Basically this is new deployed node; it was deployed on 06/21 18-50; stared to grow 6/23 around 05-00 and finally crashed 6/23 around 23-00

the task is pretty simple and there is no superlogic there, i think i can reproduce the whole situation on a clear temp project but have no free time for now, if i will be lucky i will try to do a full example on weekend

UPD
as you can see the task itself consumes some memory you can see it by spikes on the graph, but the time when memory stared to leak there were no any tasks produced or any other activities

@georgepsarakis
Copy link
Contributor

@marvelph @dmitry-kostin @jxltom I noticed you use Python3. Would you mind enabling tracemalloc for the process? You may need to patch the worker process though to log memory allocation traces, let me know if you need help with that.

@jxltom
Copy link

jxltom commented Jun 25, 2018

@georgepsarakis You mean enable tracemalloc in worker and log stats, such as the top 10 memory usage files, at a specific interval such as 5 minutes?

@georgepsarakis
Copy link
Contributor

@jxltom I think something like that would help locate the part of code that is responsible. What do you think?

@jxltom
Copy link

jxltom commented Jun 25, 2018

@georgepsarakis I'v tried to use gdb and https://github.com/lmacken/pyrasite to inject the memory leak process, and start debug via tracemalloc. Here is the top 10 file with highest mem usage.

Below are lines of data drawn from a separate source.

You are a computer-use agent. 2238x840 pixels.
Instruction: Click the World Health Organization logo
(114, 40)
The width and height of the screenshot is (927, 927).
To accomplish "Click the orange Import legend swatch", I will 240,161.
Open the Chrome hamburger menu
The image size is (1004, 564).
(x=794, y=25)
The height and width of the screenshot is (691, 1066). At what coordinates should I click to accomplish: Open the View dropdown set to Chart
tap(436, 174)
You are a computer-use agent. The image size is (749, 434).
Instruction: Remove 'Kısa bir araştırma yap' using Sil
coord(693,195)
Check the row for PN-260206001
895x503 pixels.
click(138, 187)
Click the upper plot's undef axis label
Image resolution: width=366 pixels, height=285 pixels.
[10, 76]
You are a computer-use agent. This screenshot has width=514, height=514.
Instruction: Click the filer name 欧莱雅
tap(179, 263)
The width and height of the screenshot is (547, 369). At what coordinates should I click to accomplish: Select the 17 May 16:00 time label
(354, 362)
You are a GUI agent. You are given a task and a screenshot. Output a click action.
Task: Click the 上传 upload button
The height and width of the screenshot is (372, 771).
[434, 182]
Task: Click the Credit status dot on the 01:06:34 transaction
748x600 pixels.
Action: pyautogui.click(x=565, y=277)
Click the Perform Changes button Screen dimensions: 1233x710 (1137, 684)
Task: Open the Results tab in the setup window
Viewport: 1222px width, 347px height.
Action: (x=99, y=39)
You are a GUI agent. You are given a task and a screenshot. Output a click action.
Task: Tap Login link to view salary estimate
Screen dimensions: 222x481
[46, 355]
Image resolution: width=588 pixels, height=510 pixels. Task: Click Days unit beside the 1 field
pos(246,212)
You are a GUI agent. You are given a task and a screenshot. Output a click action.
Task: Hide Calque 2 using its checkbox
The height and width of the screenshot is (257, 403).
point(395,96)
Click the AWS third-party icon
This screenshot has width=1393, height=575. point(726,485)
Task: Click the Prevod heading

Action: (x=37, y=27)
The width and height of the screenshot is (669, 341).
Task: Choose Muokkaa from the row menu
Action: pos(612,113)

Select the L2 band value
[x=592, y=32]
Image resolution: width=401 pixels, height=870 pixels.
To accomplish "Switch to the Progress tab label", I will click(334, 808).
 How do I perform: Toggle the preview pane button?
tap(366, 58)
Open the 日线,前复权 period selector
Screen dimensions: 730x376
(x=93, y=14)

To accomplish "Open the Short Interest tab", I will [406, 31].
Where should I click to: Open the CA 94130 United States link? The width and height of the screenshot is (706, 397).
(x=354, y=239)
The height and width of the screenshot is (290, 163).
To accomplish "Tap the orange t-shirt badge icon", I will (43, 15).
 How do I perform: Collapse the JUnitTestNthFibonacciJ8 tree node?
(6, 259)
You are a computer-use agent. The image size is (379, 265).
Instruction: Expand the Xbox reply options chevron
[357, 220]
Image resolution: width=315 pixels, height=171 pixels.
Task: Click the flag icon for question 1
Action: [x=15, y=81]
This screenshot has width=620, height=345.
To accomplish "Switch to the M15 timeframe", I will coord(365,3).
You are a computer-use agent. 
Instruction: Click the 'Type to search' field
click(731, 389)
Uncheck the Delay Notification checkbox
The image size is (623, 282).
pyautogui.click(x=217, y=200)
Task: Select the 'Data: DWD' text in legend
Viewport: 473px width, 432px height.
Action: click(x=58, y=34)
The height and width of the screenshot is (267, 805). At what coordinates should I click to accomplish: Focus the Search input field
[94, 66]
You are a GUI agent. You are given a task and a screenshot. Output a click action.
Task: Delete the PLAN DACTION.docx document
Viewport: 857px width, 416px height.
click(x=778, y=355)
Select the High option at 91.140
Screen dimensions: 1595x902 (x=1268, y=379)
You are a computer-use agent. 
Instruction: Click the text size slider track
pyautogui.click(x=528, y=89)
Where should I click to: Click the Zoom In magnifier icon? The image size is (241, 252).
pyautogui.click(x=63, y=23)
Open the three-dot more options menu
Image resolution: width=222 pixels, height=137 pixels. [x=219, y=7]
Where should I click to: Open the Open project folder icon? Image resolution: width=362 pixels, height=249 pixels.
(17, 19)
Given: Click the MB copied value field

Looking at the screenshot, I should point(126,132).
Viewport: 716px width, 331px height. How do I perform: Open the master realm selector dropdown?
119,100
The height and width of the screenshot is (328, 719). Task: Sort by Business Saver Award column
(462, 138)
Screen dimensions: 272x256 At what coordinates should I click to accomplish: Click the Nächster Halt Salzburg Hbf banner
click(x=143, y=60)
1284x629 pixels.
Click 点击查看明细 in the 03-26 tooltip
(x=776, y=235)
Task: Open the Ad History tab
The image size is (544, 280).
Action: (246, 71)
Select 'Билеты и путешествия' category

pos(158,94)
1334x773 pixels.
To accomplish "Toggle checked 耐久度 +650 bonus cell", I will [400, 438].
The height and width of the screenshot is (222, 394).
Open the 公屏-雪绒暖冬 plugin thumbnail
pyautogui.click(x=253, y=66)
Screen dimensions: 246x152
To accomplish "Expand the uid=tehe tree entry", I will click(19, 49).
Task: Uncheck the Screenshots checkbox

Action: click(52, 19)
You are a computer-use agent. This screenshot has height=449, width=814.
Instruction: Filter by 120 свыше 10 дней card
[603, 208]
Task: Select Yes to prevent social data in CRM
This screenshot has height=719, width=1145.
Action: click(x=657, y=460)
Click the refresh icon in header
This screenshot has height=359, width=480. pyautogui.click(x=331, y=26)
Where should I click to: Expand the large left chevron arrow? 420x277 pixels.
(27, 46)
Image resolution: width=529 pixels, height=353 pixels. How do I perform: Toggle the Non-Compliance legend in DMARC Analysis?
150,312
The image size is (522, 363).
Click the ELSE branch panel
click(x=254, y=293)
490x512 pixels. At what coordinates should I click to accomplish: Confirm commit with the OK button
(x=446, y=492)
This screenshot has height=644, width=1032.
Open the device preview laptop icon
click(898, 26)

I use resource.getrusage(resource.RUSAGE_SELF).ru_maxrss / 1024 and the memory usage is gradually increasing indeed.

>>> import tracemalloc
>>> 
>>> tracemalloc.start()
>>> snapshot = tracemalloc.take_snapshot()
>>> top_stats = snapshot.statistics('lineno')
>>> for stat in top_stats[:10]:
...     print(stat)
... 
/app/.heroku/python/lib/python3.6/site-packages/kombu/utils/eventio.py:84: size=12.0 KiB, count=1, average=12.0 KiB
/app/.heroku/python/lib/python3.6/site-packages/celery/worker/heartbeat.py:47: size=3520 B, count=8, average=440 B
/app/.heroku/python/lib/python3.6/site-packages/amqp/method_framing.py:166: size=3264 B, count=12, average=272 B
/app/.heroku/python/lib/python3.6/site-packages/celery/events/dispatcher.py:142: size=3060 B, count=10, average=306 B
/app/.heroku/python/lib/python3.6/site-packages/celery/events/dispatcher.py:157: size=2912 B, count=8, average=364 B
/app/.heroku/python/lib/python3.6/site-packages/amqp/abstract_channel.py:50: size=2912 B, count=8, average=364 B
/app/.heroku/python/lib/python3.6/site-packages/kombu/messaging.py:181: size=2816 B, count=12, average=235 B
/app/.heroku/python/lib/python3.6/site-packages/kombu/messaging.py:203: size=2816 B, count=8, average=352 B
/app/.heroku/python/lib/python3.6/site-packages/celery/events/dispatcher.py:199: size=2672 B, count=6, average=445 B
/app/.heroku/python/lib/python3.6/site-packages/amqp/channel.py:1734: size=2592 B, count=8, average=324 B

Here is the difference between two snapshots after around 5 minutes.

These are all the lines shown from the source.